Problem statement:
Find, in the records below, the line that contains "Where should I" and the line that contains "Task: Click the circular". Copy those two lines and everything between them exactly, but not the pictures.
Records supplied START
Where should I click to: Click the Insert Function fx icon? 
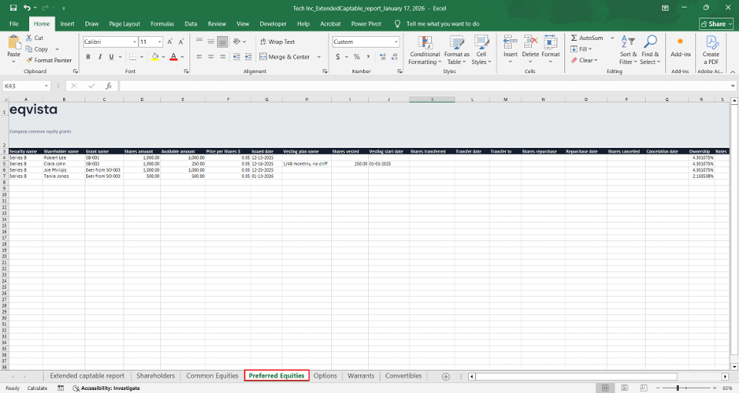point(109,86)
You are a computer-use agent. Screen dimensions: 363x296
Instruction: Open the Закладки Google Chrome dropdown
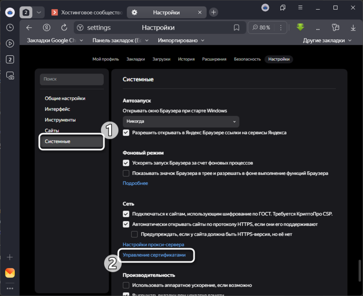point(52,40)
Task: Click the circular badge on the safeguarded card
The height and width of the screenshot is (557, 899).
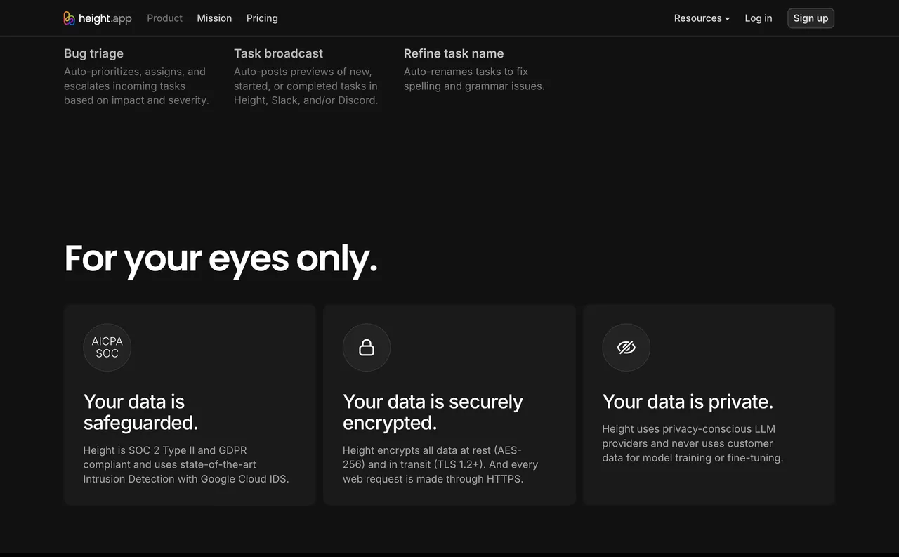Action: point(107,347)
Records supplied END
Records supplied START
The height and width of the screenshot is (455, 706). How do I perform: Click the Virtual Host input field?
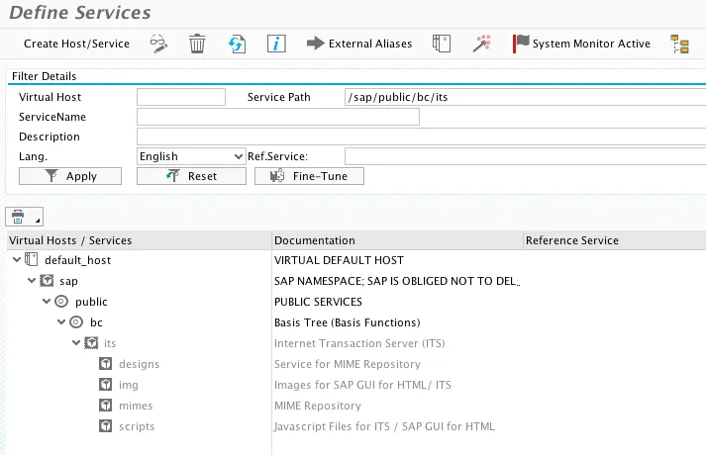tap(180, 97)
Records supplied END
Records supplied START
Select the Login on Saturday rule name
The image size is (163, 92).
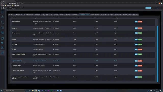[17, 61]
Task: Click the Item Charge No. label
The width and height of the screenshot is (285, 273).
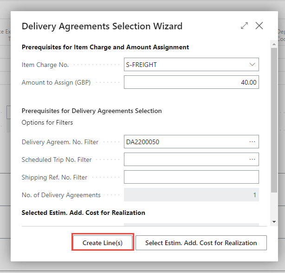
Records supplied END
Finished task:
Where should I click to: Click the Insert Function fx icon? 
point(109,86)
You are a computer-use agent. Screen dimensions: 363x296
Instruction: Open the Закладки Google Chrome dropdown
point(52,40)
Task: Click the circular badge on the safeguarded card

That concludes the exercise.